Skip to comments.Aung San Suu Kyi in "notorious" Myanmar jail
Posted on 06/19/2003 4:45:57 PM PDT by Tailgunner Joe
Myanmar's best known democracy activist Aung San Suu Kyi is being held "in a two-room hut" at a jail near Yangon, Britain's junior foreign minister for Asia said.
"I am appalled to learn today, on her 58th birthday, Aung San Suu Kyi is being held in the notorious Insein jail on the outskirts of Rangoon (Yangon) in a two-room hut," Mike O'Brien said in a statement.
"I understand that she continues to wear the clothes in which she was arrested," he said.
Aung San Suu Kyi was taken into "protective custody" after May 30 clashes which broke out during a political tour of northern Myanmar, when her supporters were attacked by hundreds of members of a pro-junta organisation.
The ruling generals cracked down on her opposition party, the National League for Democracy (NLD), and put its leadership under house arrest.
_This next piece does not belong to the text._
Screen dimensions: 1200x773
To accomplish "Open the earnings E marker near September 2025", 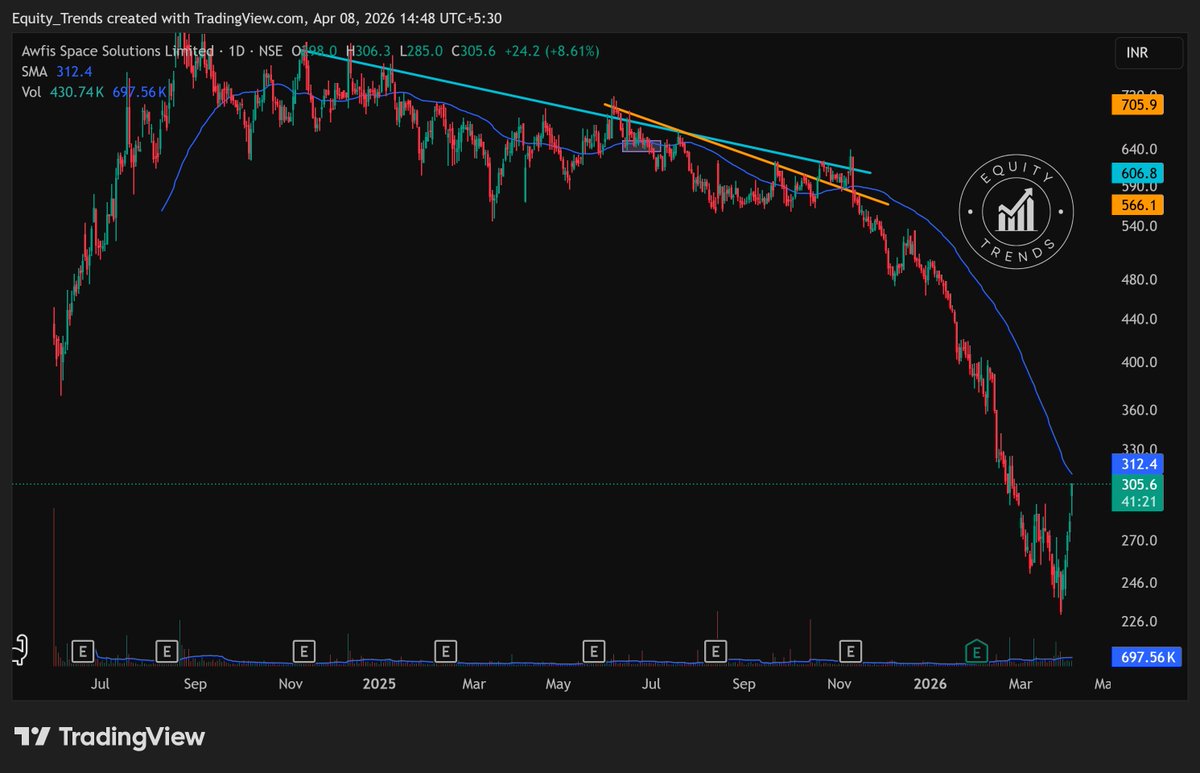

An unknown number of NLD supporters have also been thrown in jail.
O'Brien said: "I have the telephone number of the jail, and am attempting to contact Aung San Suu Kyi. It is totally unacceptable that she should be detained in this manner."
He said he was "particularly disturbed" to hear that Aung San Suu Kyi -- winner of the Nobel Peace Prize for her struggle for a democratic Myanmar -- was being held under Section 10(a) of the 1975 State Protection Law.
"This is the most draconian of the Burmese (Myanmar) military regime's laws, which allows for detention without access to family or lawyers for 180 days at a time up to a total of five years, with no prospect of appeal," he said.
"This completely discredits the regime's claim that she is being held in 'protective custody'," he said.
In a statement, John Jackson, director of Burma Campaign UK, a British group that supports democracy in Myanmar, said Insein was "more than a prison. It represents the full apparatus of state repression in Burma."
He said that by invoking Article 10a of the State Protection Law the authorities in Yangon appeared to be planning "the long-term imprisonment" of Aung San Suu Kyi.
"That the regime would do this, despite recent criticism, shows that words alone are not enough to influence this regime," he said, adding that it was time for the UN Security Council to take up the matter and "get tough."
The United States has hardened sanctions against Myanmar in the wake of Aung San Suu Kyi's arrest, while the European Union (news - web sites) widened a visa ban Monday to include the extended families of ministers, deputy ministers and ex-ministers, and senior army staff officers.
Aung San Suu Kyi's father Aung San negotiated the independence of Myanmar, then called Burma, from Britain, but he was assassinated before it took effect in January 1948.
His daughter spent her formative years in Britain, marrying an English scholar before returning in 1988, and becoming involved in opposition to Myanmar's military junta soon afterwards.